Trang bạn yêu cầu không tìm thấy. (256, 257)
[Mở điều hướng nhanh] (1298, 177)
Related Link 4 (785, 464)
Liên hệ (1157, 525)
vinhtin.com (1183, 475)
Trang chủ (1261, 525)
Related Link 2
----------------------------------------
The full listing above should be restated word for word.

Trang bạn yêu cầu không tìm thấy. (256, 257)
[Mở điều hướng nhanh] (1298, 177)
Related Link 4 (785, 464)
Liên hệ (1157, 525)
vinhtin.com (1183, 475)
Trang chủ (1261, 525)
Related Link 2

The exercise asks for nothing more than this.